■ SELECTED TEXT
The critical question is similar to the egg and the chicken question. Not in terms of what comes first, but in a metaphorical sense of whether the past shapes the present or the present shapes the past. To put it in a different way, can the present come without the past or whether the past can exist without the present? If the present does not exist, how can there be a past? If there is no looking back, the past ceases to be an entity. Therefore it is axiomatic -before we start discussing the question about the past and the present with regard to shaping each other- to understand that past and present cannot exist without each other. The past is embedded in our memory and that never gets erased. The present is inhered in the past and gets its identity through making changes in the inherited past. Ezra Pound coined the slogan “Make it New” by way of rejecting the ideology of realism of the past by a new mode of thinking. This effectively translated into new art forms, new music, new theatre,  new literature, new philosophy  by revising, rewriting and reformulating  the older thoughts , ideas and works of art and literature. George Steiner writes that “ the modernist movement which dominated art, music, letters during the first half of the century was, at critical points, a strategy of conservation, of custodianship.” It involved recognizing the source and transforming it into a new idiom while keeping the salient aspects of the original intact. Talking about Picasso, Steiner said that his art was “revision, a seeing again of the classical art forms in the light of technical and cultural shifts.... The new, even at its most scandalous, has been set against an informing background and framework of tradition. “
What is happening now in India?  This is best answered by the quote from Aatish Taseer.WEeare harking back to our past only eulogize our ancestors’ genius in genetic engineering, aeronautical discoveries, surgery and mathematical propositions and formulae. All these are expounded not on any scientific proof but on citation from our mythologies and legends. ‘Mythological’ means “ based on or told of in traditional stories; lacking factual basis or historical validity”. These stories exemplify the inventivenses and creativeness of the human mind in conjuring up a sense of wonder. They use hyperbole, personification of natural phenomena and fantasy to rouse our imagination. They are often allegorical implying moral and behavioural models for the listeners and readers. To look at myths as expounding factual historical events is to turn the imaginary discourse into rational truths that are founded upon modern scientific and technological discoveries.

■ SET OF TASKS
• a. In the essay on past and present, who coined the slogan "Make it New"?
• b. Write what follows in the essay on past and present, beginning after its final sentence.

Stored data
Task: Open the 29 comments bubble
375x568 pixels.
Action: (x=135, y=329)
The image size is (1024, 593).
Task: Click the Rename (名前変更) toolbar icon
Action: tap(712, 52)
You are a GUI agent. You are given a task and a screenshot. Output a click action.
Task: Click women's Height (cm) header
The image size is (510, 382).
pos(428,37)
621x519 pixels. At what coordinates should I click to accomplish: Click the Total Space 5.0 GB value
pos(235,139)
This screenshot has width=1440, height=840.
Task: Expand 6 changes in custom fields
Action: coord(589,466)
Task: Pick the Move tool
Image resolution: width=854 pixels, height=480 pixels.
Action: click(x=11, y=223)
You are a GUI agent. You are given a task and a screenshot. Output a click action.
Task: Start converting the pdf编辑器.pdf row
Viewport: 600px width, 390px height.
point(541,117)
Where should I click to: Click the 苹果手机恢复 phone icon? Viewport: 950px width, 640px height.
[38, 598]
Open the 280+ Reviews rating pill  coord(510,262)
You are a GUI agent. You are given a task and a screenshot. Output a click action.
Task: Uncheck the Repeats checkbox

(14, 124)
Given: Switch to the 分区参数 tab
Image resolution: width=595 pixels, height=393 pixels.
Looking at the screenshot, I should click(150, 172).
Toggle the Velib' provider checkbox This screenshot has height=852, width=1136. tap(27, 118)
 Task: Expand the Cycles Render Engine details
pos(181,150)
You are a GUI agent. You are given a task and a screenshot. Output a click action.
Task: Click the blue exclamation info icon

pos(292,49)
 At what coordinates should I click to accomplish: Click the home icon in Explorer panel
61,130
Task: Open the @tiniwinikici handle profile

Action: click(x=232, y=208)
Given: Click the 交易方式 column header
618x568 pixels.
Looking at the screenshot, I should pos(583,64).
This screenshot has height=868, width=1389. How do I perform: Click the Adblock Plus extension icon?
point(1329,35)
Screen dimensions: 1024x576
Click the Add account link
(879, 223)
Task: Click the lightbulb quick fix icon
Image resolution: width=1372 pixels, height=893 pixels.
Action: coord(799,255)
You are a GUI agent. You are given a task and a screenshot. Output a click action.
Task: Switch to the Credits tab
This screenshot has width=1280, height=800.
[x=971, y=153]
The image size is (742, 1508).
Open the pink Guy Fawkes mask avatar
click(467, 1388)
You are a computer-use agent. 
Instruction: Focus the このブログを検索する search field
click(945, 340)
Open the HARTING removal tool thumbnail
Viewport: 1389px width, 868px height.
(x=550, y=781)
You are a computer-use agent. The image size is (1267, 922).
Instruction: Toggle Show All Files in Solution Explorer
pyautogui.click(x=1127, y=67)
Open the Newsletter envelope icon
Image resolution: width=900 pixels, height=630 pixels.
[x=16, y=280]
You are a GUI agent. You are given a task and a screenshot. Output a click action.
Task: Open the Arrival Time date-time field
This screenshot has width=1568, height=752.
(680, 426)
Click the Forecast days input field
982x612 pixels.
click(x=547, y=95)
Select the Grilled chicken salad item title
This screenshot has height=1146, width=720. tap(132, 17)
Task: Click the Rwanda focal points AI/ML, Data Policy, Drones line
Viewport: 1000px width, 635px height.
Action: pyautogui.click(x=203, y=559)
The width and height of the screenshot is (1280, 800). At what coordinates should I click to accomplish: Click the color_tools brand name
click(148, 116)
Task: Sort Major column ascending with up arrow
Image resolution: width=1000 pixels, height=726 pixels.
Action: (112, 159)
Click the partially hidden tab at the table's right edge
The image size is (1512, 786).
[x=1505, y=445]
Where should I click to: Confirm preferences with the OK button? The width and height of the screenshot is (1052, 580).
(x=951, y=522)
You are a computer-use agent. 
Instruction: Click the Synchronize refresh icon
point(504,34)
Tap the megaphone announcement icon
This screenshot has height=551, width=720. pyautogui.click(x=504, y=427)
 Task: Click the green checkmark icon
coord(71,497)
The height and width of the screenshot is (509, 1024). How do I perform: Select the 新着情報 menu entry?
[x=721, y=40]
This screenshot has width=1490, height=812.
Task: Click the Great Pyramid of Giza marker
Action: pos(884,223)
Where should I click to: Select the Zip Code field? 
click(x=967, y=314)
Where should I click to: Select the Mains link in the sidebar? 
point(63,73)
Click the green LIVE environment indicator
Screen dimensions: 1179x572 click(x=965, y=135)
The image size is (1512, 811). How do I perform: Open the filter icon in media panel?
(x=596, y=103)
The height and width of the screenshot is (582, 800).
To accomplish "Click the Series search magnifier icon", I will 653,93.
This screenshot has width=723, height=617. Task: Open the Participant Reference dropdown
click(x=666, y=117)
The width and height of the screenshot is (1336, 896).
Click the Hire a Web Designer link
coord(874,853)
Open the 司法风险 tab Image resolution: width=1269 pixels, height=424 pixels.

■ SOLVED PROBLEMS
• a. Ezra Pound

• b.
    The past is the founding stone of the present. We build the present on the strength of the foundation that we have inherited. If that foundation lacks logic and credibility, the present defence of an inherited glory crumbles. The past should not be understood in the light of the present while the present lends itself for measuring the force of the past on all its visible, rational and practical aspects. To read Shakespeare and criticize him  for being anti-feminine, anti-jew etc is to judge him from the standpoint of or modern values. Shakespeare is to be imaginatively read as the chronicler of the Elizabethan period.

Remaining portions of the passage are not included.